##### Selected text #####
Rows of solar cells seen on a production line.

BROOKSHIRE, TEXAS – APRIL 25: Solar cells are run through a PV cell soldering stringer at Elin Energys solar panel manufacturing facility.
Photo: Getty Images

The US has quadrupledits capacity for manufacturing solar panels in just a couple of years since passing the biggest federal spending package yet on climate and clean energy.

Domestic solar module manufacturing capacity grew to 31.3 gigawatts in the second quarter of 2024, according to a report published this week by Wood Mackenzie and the Solar Energy Industries Association. That’s a significant jump, comparable to around 80 percent of the roughly 40GW of solar the US installed last year.

It’s some welcome news as the US tries to meet goals it has set under the Paris agreement meant to keep climate disasters like wildfires and flooding from growing significantly worse. The Biden administration has made domestic manufacturing a priority in the country’s clean energy transition.

Congress passed the Inflation Reduction Act (IRA) in 2022, which included $369 billion for shoring up a clean energy economy. The bulk of the funding came as tax incentives for EVs, renewables, and more energy efficient appliances. The IRA established the Advanced Manufacturing Production Tax Credit (45X MPTC) for companies making certain clean energy technologies, including solar components.

“The incentives in the IRA really catalyzed this growth [in manufacturing capacity],” Michelle Davis, lead author of the report and head of global solar at Wood Mackenzie Power & Renewables, said in an email to The Verge.

Nevertheless, there are some lingering clouds darkening solar energy’s forecast in the US. The US might be making more solar panels, but the rate at which people are installing them has slowed recently. After years of growth, Wood Mackenzie expects residential solar installations to fall 19 percent this year.

That’s largely driven by California’s decision to lower rates utilities pay to residents who sell them excess power from new home solar systems, according to the report. High financing rates and the bankruptcies of two major residential solar companies this summer have likely also taken their toll.

Utility-scale solar installations are also expected to decline two percent this year, although this sector is faring better than residential solar. Projects have struggled with securing enough labor and high-voltage equipment, the report says. Long wait times for connecting to the grid are another issue. Overall installations, including residential solar panels, are projected to drop by 4 percent this year.
#####
Work to complete: Retype the solar manufacturing article word for word, everything from "Photo: Getty Images" down to "and clean energy.". Draw only on the solar manufacturing article.
##### Given data #####
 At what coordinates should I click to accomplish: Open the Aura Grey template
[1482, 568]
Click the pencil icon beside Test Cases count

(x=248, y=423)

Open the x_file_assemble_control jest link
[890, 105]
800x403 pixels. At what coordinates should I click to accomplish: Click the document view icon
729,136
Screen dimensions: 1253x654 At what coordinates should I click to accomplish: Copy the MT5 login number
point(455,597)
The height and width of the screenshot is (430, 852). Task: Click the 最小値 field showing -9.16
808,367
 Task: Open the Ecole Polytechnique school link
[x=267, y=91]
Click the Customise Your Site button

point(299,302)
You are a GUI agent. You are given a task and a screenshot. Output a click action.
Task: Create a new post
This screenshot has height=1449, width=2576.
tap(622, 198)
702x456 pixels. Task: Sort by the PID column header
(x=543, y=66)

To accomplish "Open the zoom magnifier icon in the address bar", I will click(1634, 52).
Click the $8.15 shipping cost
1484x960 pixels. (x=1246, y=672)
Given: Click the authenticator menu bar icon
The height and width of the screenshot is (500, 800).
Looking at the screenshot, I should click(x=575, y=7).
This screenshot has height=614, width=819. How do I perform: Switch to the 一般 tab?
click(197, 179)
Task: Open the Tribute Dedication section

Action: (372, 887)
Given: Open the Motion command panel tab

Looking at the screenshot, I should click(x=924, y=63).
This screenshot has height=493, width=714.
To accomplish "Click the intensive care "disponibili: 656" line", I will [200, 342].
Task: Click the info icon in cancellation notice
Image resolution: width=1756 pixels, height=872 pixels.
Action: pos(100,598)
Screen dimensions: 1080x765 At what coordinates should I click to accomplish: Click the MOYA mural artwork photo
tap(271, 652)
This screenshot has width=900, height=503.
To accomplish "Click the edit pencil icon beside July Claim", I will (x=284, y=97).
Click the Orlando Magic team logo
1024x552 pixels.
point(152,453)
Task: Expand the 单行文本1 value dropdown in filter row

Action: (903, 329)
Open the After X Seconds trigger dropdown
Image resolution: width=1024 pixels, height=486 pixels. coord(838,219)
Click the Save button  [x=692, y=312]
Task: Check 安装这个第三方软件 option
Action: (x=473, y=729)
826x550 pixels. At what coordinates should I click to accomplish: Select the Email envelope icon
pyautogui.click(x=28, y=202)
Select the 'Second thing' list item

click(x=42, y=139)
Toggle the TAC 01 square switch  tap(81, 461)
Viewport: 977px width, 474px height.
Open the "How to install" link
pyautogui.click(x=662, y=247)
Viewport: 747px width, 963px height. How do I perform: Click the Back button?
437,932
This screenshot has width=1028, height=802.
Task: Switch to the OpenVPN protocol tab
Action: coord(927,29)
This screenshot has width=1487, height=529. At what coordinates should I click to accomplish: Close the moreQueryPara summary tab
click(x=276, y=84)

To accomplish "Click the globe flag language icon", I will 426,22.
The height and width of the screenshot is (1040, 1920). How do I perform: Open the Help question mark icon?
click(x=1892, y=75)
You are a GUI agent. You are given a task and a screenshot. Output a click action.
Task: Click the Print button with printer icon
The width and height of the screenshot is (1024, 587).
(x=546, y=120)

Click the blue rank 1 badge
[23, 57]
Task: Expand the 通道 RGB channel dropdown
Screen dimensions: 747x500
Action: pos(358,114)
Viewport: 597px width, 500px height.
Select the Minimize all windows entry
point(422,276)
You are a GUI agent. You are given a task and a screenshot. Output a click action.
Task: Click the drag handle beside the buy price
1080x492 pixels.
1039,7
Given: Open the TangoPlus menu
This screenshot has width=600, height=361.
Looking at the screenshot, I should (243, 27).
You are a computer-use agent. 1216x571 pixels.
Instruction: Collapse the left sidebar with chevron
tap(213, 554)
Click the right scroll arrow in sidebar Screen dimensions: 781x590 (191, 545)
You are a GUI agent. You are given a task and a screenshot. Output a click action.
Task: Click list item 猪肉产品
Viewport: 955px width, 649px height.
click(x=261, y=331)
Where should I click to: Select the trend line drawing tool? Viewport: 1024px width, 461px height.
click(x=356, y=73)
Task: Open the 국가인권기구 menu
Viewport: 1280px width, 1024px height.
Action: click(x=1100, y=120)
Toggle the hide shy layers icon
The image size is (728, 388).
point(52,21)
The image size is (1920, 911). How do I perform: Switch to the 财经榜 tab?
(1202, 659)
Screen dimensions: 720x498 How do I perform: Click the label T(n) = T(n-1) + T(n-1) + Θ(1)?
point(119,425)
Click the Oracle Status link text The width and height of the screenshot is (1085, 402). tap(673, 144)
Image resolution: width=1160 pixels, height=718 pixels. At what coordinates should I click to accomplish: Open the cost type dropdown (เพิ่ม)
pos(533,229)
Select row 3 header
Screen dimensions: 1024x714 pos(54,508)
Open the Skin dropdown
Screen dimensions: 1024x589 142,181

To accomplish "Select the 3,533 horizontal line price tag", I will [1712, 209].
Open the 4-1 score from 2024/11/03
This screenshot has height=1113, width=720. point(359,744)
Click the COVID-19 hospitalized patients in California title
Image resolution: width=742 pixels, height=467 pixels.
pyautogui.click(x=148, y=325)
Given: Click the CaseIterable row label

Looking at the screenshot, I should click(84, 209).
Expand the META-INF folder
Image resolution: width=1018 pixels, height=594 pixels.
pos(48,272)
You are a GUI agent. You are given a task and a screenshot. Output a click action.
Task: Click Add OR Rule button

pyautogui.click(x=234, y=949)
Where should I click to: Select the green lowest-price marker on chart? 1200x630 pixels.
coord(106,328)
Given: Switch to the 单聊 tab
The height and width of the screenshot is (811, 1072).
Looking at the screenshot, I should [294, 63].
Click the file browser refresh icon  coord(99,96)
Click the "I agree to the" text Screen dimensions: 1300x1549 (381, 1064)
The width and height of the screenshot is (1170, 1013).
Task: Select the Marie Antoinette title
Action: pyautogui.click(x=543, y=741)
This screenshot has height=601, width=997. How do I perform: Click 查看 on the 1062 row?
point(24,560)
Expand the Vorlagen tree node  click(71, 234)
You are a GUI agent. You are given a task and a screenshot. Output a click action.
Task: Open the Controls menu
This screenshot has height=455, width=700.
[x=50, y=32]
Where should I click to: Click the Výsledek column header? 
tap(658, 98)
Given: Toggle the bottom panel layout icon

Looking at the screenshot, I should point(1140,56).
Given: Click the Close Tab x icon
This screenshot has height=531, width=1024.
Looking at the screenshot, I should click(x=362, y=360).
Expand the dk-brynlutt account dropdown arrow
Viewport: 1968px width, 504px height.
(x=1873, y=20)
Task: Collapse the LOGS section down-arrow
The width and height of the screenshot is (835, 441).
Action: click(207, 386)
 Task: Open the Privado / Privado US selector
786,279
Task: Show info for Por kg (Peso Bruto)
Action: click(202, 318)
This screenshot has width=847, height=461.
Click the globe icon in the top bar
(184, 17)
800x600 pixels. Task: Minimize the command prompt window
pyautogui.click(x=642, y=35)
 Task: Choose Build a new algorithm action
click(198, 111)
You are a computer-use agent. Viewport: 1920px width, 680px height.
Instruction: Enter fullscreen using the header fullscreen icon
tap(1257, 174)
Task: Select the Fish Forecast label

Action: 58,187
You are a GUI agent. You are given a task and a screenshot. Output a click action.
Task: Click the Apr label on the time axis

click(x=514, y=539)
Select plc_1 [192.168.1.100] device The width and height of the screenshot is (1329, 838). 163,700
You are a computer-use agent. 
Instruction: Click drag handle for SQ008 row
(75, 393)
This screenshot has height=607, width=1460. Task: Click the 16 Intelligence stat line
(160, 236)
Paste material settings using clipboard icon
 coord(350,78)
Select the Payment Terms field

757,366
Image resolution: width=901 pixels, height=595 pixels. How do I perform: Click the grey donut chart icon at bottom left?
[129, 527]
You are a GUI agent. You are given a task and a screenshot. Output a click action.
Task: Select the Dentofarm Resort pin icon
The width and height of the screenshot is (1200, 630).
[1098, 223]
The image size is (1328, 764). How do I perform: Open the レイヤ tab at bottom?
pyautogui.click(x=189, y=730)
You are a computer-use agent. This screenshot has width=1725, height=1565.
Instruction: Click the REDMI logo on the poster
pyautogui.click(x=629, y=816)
#####
Solution to the exercise:
Photo: Getty Images

The US has quadrupledits capacity for manufacturing solar panels in just a couple of years since passing the biggest federal spending package yet on climate and clean energy.